Histological changes of hearts Heart weight and heart weight to body weight ratios were significantly greater in HMI group than those in the sham group. The mean cell membrane capacitance in the noninfarcted myocytes from infarcted hearts was greater than those from sham hearts. With imidapril treatment, the structural changes of infarcted hearts were significantly alleviated (Tab 1).

Tab 1. Characteristics of hearts and cell membrane capacitance of isolated myocytes in Sham, HMI, and IMI groups. Mean±SEM. ^bp<0.05, ^cp<0.01 vs sham group. ^ep<0.05, ^fp<0.01 vs HMI group.

	n	Sham	HMI	Imi
Heart weight/g	15	9.4±1.2	13.6±2.3c	10.3±1.1e
Heart weight/body weight/g×kg-1	15	2.91±0.13	3.8±0.3b	3.13±0.17e
Cell membrane capacitance/pF	45	154±12	223±13b	168±10f

Ventricular action potentials Action potential duration of myocytes in healed myocardial infarction area was significantly prolonged.

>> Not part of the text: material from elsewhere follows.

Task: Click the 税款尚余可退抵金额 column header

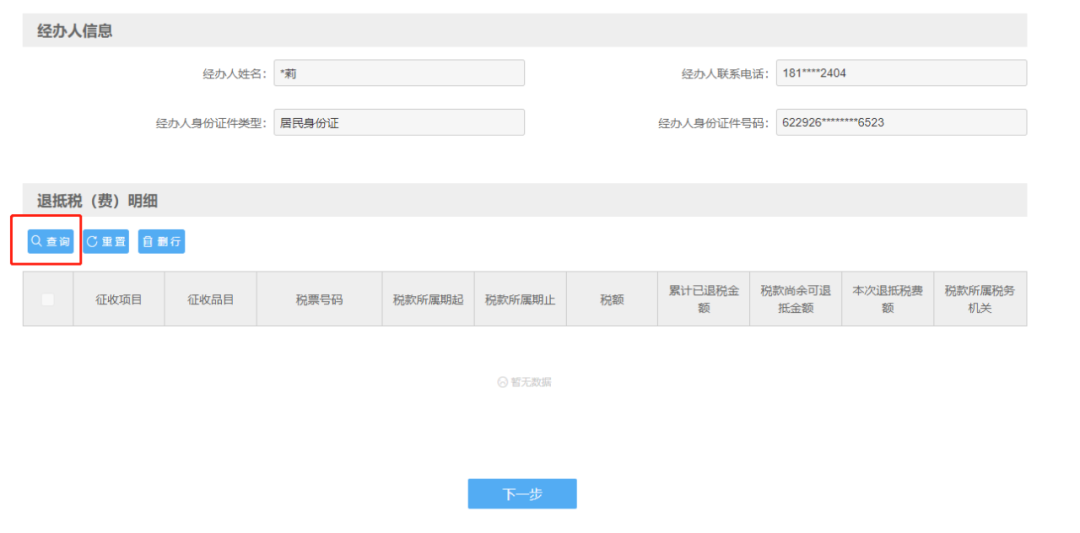Action: (795, 299)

A reduction of APD₂₀ in the subendocardium (n=20), midmyocardium (n=20), and subepicardium (n=19) was discovered in myocytes in healed myocardial infarction area. APD₉₀ in all layer cells was increased. furthermore, prolongation of APD₉₀ of midmyocardium was more prominent than those of subendocardium and subepicardium in healed myocardial infarcted cells. TDR in healed myocardial infarcted myocytes was increased (P<0.01). Treatment with imidapril reversed these changes in action potential (Tab 2). However, there was no difference in resting membrane potential, action potential amplitude, or dv/dt_max in the three groups (Fig 1).

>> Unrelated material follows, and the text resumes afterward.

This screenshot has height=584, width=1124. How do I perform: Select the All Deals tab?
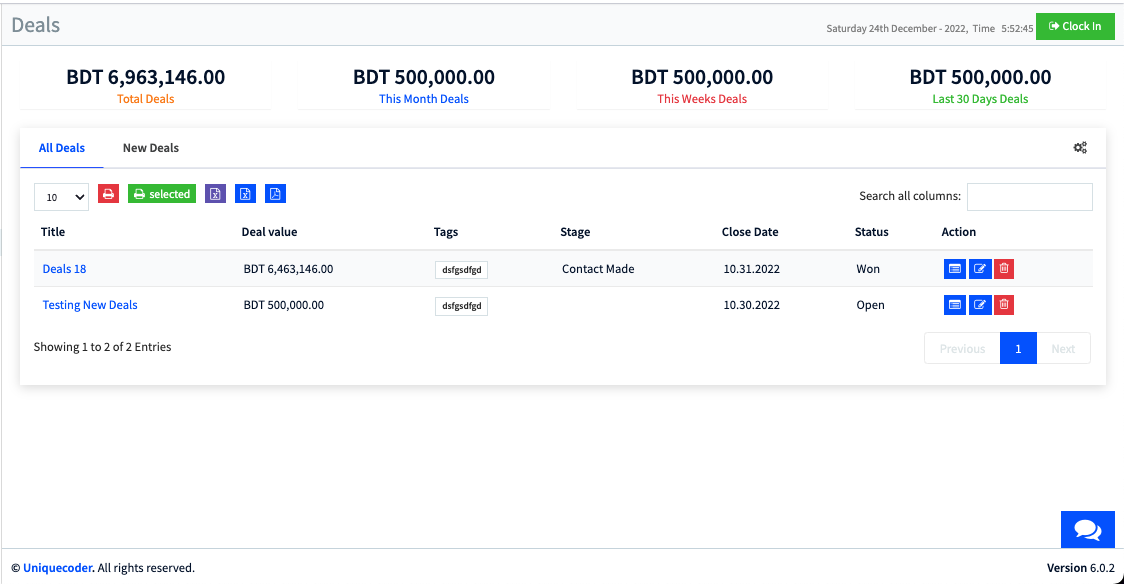62,148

Tab 2. Apd values (ms) in subepicardium (Epi), midmyocardium (M), and subendocardium (Endo) after myocardial infarction. n=20. Mean±SEM. ^bp<0.05, ^cp<0.01 vs sham group. ^eP<0.05, ^fp <0.01 vs HMI group.

	sham	HMI	IMI
Epi, APD20	141±48	105±15b	128±15e
APD50	195±45	202±52	209±53
APD90	223±50	313±41b	253±41f
M, APD20	150±46	111±17b	139±34e
APD50	275±48	283±56	299±38
APD90	304±32	454±56c	352±22f
Endo, APD20	133±25	118±16b	126±17e
APD50	168±13	182±18	180±16
APD90	243±21	286±14b	248±18f
TDR	82±17	168±20c	104±14f

Fig 1. Comparison of action potentials of three layer myocytes in three group of rabbit hearts. TDR was significantly increased in HMI myocytes than those of sham myocytes. TDR in HMI myocytes was recovered by IMI treatment.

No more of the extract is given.